**Sayfa alıntısı**
--

Fransa Kürtlere karşı Ankara rejimini mi ithal ediyor?

Birkaç hafta içerisinde Lyon’da üç ırkçı saldırı gerçekleşti, üç kentte polis baskınları gelişti, çok sayıda kişi tutuklandı, onlarca Kürt de karakollara çağrılarak baskılara maruz kaldı. 2019’dan beri onlarca kişinin mal varlığı donduruldu.

Ankara güdümlü onlarca ırkçı Fransa’nın Lyon kentinde saldırıya geçtiği gün Rohbin, dernekte misafir olarak bulunuyordu. İçeriye girmeye çalışan kar maskeli 20’yı aşkın saldırgana karşı dört kişiydiler.

3 Nisan’da Lyon’da gerçekleşen ırkçı saldırı Fransa’da gündem olmuştu. Ama bu saldırının öncesi vardı, planlıydı. Saldırganların tümü kara kıyafetli ve kar maskeliydi.

--

**Verilen bilgiler**
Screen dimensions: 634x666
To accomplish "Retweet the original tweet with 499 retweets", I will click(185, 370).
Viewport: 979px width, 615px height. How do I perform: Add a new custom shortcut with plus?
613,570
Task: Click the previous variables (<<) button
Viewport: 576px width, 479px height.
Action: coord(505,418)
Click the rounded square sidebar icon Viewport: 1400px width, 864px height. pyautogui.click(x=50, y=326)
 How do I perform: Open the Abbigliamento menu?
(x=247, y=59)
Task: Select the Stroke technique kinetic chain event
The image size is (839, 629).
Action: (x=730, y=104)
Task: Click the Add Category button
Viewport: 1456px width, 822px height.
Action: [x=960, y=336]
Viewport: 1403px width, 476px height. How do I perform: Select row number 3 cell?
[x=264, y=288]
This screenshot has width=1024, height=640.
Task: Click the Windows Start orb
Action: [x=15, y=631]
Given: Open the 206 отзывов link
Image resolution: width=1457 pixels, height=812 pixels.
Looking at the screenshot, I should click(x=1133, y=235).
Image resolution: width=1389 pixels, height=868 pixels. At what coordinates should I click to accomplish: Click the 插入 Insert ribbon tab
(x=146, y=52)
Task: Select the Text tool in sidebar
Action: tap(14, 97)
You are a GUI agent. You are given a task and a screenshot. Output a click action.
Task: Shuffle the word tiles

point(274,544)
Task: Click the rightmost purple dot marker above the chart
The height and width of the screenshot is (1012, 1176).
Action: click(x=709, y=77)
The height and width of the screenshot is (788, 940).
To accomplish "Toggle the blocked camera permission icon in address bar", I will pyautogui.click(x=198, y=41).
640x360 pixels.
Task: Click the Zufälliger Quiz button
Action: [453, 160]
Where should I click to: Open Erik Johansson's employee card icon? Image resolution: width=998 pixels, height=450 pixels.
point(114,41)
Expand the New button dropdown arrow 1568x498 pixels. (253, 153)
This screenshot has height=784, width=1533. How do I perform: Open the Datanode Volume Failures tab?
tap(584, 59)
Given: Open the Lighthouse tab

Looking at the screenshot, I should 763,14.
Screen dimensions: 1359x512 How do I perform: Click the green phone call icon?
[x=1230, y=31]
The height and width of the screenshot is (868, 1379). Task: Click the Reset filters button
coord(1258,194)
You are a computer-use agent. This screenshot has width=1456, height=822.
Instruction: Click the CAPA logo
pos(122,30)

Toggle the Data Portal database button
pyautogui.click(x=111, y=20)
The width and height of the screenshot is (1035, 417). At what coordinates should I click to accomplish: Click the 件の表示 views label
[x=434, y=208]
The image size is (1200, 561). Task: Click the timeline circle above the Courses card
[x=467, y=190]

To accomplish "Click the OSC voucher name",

--

**Verilen alıştırma 1**
Lyon'daki saldırılara dair metne göre aşağıdaki soruları yanıtlayın.
(a) Onlarca kişinin mal varlığı hangi yıldan beri donduruluyor?
(b) Saldırganlar derneğe girmeye çalışırken içeride kaç kişi vardı?
(c) Lyon'daki ırkçı saldırı hangi tarihte gerçekleşti?
**Verilen alıştırma 2**
Lyon'daki saldırılara dair metni son cümlesinden sonra devam ettirin.

**Yazılı yanıt 1**
(a) 2019'dan beri.
(b) Dört kişi.
(c) 3 Nisan'da.

**Yazılı yanıt 2**
SALDIRIDAN ÖNCE KEŞİF

20 yılı aşkın bir süredir aynı kentin merkezindeki 7’nci bölgede bulunan Mezopotamya Kültür Merkezi’nde o gün sadece dört kişi vardı. Saldırganlar, keşif yapmış ve uygun zamanı beklemişlerdi.

Saldırıdan önce Kültür Merkezi’ni korumak için alanda bir grup anarşist vardı. Onlar başka bir eylem için derneğin önünden ayrıldığında, saat 14.00 sıralarında saldırganlar harekete geçmişlerdi.

Rohbin, o günü anlatırken “anlaşılan gözlüyorlardı” diyor. 25 Mart’ta üç kişinin keşif yaparken dikkatlerini çektiğini söyleyen Rohbin, “Yüzlerini gördük ama arkadan fotoğraflarını çekebildik. Bu keşiften bir hafta sonra saldırı oldu” diye ekliyor.

Rohbin’e göre derneğe saldıranlar 25 dolayında kişiden oluşuyordu, 15 kadar kişi de nöbet tutuyordu. “Ellerinde muşta (yumruk gibi vurmak için kullanılan demir) vardı, beysbol sopaları, bıçak vardı. Bıçak kullanma fırsatları olmadı.”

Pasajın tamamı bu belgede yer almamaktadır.